- **Assignment**: Provide the records once more, identical to the original.

####

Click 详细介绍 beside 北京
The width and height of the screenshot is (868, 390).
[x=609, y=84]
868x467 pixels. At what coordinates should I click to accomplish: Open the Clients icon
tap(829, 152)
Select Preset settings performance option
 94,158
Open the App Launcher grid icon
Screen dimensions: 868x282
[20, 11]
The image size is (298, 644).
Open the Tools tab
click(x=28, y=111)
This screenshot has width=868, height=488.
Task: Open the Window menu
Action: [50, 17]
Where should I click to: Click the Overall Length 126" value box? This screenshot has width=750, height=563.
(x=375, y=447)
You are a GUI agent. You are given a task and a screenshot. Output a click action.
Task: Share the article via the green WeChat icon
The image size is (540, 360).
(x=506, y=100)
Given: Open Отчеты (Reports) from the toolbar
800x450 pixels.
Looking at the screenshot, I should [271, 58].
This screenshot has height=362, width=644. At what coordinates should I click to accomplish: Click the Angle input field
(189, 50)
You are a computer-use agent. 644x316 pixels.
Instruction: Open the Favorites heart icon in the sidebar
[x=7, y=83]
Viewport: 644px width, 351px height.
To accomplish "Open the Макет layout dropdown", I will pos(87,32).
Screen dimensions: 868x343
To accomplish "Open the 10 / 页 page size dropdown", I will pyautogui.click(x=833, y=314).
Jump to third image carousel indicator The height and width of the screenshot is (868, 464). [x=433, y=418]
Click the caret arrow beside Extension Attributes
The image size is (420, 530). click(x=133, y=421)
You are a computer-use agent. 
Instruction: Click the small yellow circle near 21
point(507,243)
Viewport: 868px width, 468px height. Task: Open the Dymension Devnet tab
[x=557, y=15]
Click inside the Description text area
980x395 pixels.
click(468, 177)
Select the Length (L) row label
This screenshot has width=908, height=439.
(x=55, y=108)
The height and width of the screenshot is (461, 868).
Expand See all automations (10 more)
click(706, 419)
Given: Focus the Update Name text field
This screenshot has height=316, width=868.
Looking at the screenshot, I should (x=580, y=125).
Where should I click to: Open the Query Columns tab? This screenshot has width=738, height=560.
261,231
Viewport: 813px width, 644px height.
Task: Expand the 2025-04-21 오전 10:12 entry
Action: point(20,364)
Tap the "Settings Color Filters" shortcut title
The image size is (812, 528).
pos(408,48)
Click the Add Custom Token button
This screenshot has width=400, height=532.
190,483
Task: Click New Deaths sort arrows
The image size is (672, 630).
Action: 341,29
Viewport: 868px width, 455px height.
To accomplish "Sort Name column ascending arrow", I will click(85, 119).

####

- **Result**:
Click 详细介绍 beside 北京
The width and height of the screenshot is (868, 390).
[x=609, y=84]
868x467 pixels. At what coordinates should I click to accomplish: Open the Clients icon
tap(829, 152)
Select Preset settings performance option
 94,158
Open the App Launcher grid icon
Screen dimensions: 868x282
[20, 11]
The image size is (298, 644).
Open the Tools tab
click(x=28, y=111)
This screenshot has width=868, height=488.
Task: Open the Window menu
Action: [50, 17]
Where should I click to: Click the Overall Length 126" value box? This screenshot has width=750, height=563.
(x=375, y=447)
You are a GUI agent. You are given a task and a screenshot. Output a click action.
Task: Share the article via the green WeChat icon
The image size is (540, 360).
(x=506, y=100)
Given: Open Отчеты (Reports) from the toolbar
800x450 pixels.
Looking at the screenshot, I should [271, 58].
This screenshot has height=362, width=644. At what coordinates should I click to accomplish: Click the Angle input field
(189, 50)
You are a computer-use agent. 644x316 pixels.
Instruction: Open the Favorites heart icon in the sidebar
[x=7, y=83]
Viewport: 644px width, 351px height.
To accomplish "Open the Макет layout dropdown", I will pos(87,32).
Screen dimensions: 868x343
To accomplish "Open the 10 / 页 page size dropdown", I will pyautogui.click(x=833, y=314).
Jump to third image carousel indicator The height and width of the screenshot is (868, 464). [x=433, y=418]
Click the caret arrow beside Extension Attributes
The image size is (420, 530). click(x=133, y=421)
You are a computer-use agent. 
Instruction: Click the small yellow circle near 21
point(507,243)
Viewport: 868px width, 468px height. Task: Open the Dymension Devnet tab
[x=557, y=15]
Click inside the Description text area
980x395 pixels.
click(468, 177)
Select the Length (L) row label
This screenshot has width=908, height=439.
(x=55, y=108)
The height and width of the screenshot is (461, 868).
Expand See all automations (10 more)
click(706, 419)
Given: Focus the Update Name text field
This screenshot has height=316, width=868.
Looking at the screenshot, I should (x=580, y=125).
Where should I click to: Open the Query Columns tab? This screenshot has width=738, height=560.
261,231
Viewport: 813px width, 644px height.
Task: Expand the 2025-04-21 오전 10:12 entry
Action: point(20,364)
Tap the "Settings Color Filters" shortcut title
The image size is (812, 528).
pos(408,48)
Click the Add Custom Token button
This screenshot has width=400, height=532.
190,483
Task: Click New Deaths sort arrows
The image size is (672, 630).
Action: 341,29
Viewport: 868px width, 455px height.
To accomplish "Sort Name column ascending arrow", I will click(85, 119).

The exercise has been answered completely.